A digital signature is an electronic signature with the added advantage of digital authentication technology. Put simply, digital signatures provide the evidence of origin, identity, and status of electronic transactions and documents. They provide a layer of validation and security making them more difficult to forge than a handwritten signature.
Digital signatures ensure end-to-end message integrity, prove the identity of the organization that created the digital signature, and confirm that the information originated from the signer and was not altered. If any change was made to the signed documents, it would invalidate the whole transaction.
In many regions, including the U.S., EU, and APAC, digital signatures are considered legally binding and hold the same value as traditionally signed documents.
Both terms are often used interchangeably but that is not the case. An electronic signature is a legal term defining what constitutes a record of intent to form an agreement, while a digital signature is a digital authentication technology.
Put simply, an electronic signature is similar to a digitized handwritten signature verified with the signer’s identity such as email, corporate ID, or phone number. A digital signature, on the other hand, is more secure and tamper-evident. The document is encrypted and information is permanently embedded, so if a user tries to commit any changes to the signed documents, then the digital signature will be invalidated.
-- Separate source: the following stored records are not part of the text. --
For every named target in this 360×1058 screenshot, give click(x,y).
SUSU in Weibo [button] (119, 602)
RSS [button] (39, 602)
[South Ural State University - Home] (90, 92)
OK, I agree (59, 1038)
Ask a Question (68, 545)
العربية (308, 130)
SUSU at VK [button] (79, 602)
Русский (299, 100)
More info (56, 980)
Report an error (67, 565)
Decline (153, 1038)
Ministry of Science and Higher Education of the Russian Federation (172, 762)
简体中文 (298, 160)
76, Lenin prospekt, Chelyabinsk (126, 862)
Several countries have written laws to define an electronic signature. For example, the ESIGN Act of the U.S. defines it as a sound, symbol, or mark, made with the intent to sign. Only a few electronic signature services combine electronic signature capture processes with digital signature authentication technology to give a record of the agreement that is court admissible with strong evidential weight.
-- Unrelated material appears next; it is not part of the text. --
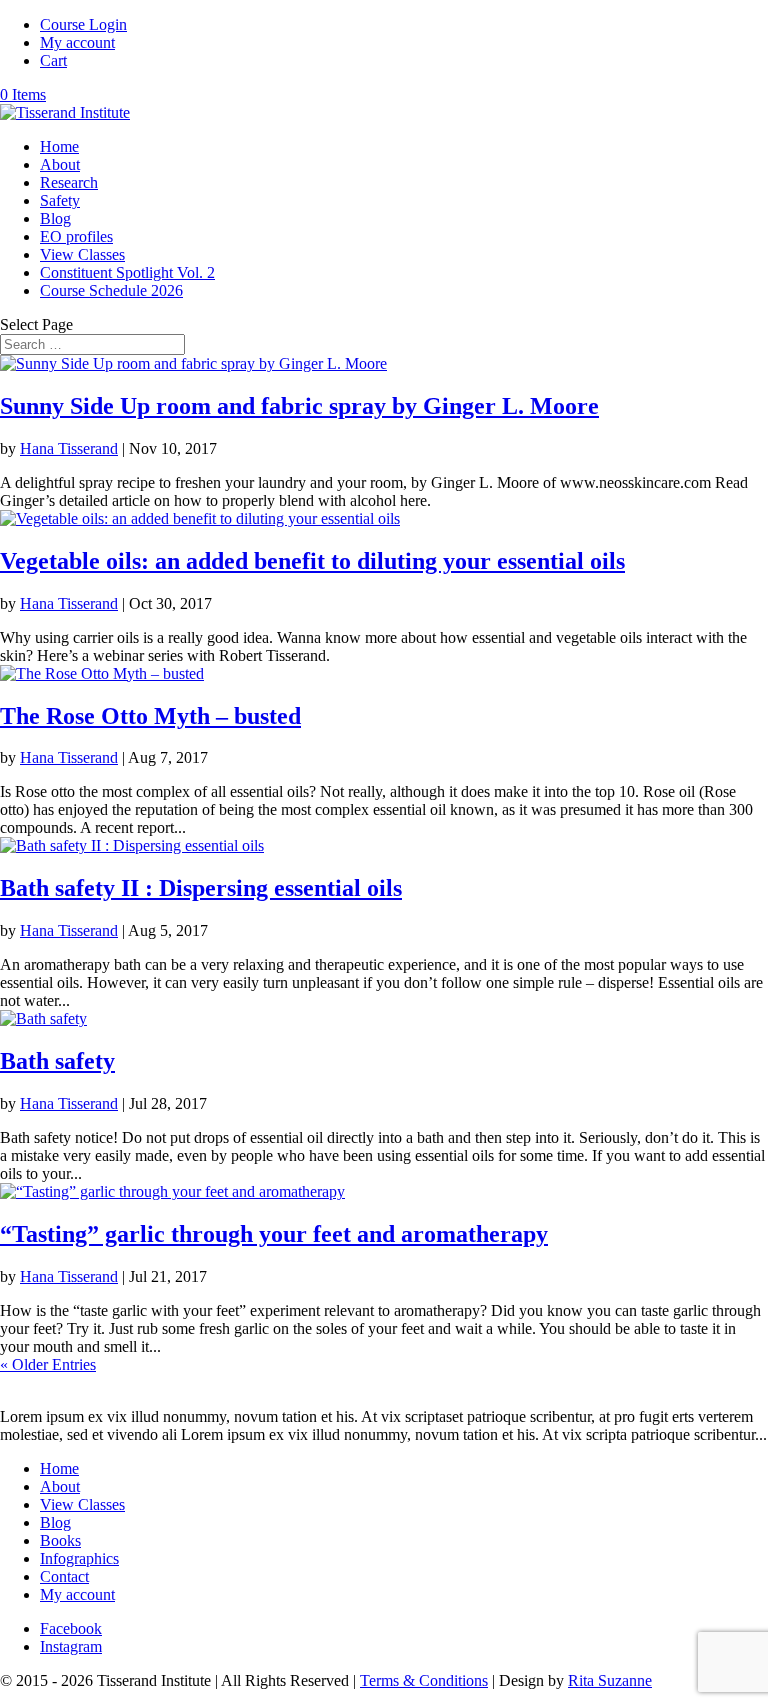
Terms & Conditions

Digital signatures employ the industry-standard technology called PKI or public key infrastructure that ensures data authenticity and integrity. PKI uses an algorithm to generate two keys – one public and another, private. For a digital signature to serve as proof of authenticity, integrity, and identity, it needs matching cryptographic hashes.
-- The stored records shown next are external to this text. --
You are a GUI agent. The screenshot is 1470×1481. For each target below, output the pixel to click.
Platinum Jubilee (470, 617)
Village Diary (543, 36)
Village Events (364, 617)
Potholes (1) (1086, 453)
When a signer signs the digital documents, a cryptographic hash is generated – let’s call it Hash1. This Hash1 is encrypted and attached to electronic documents with the help of the sender’s private key. The receiver opens the digital documents by decrypting the encrypted hash (Hash1) with the sender’s public key certificate. A cryptographic hash is generated again on the recipient’s end – let's call it Hash2. When Hash1 and Hash 2 match, it confirms that the electronic documents have not been tampered with and are legally valid.
Creating a digital signature is very easy. All you need to do is authenticate as per the Certificate Authority’s requirements when you receive a document for signing via email and proceed to “sign.” Most of the eSignature providers walk you through the entire process.
Yes, they are legal in several countries around the world. Various regions including the European Union and countries, including the U.S., UK, France, Australia, Singapore, Germany, Switzerland, and more have enacted regulations for eSignatures. Visit our legal page for more information on region-specific laws.
PKI is key to creating digital signatures. Each digital signature transaction is carried out with a set of two keys – one public and one private. PKI holds the critical information on the cryptographic public keys that are connected to a digital certificate, which authenticates the device or user sending the digital communication.
A Certificate Authority (CA) is a third-party organization responsible for ensuring the security of keys that generate digital certificates. As digital signatures rely on public and private keys, they need to be protected to ensure safety and avoid malicious use. Both the sender and the recipient must agree to use a CA.
A digital certificate is an electronic document you get from a CA. It contains the public key for a digital signature request and specifies the identity associated with a public key. The resulting digital certificate then authenticates the proof of identity of the public key, such as the name of the organization. The digital certificate is valid only for a specified time.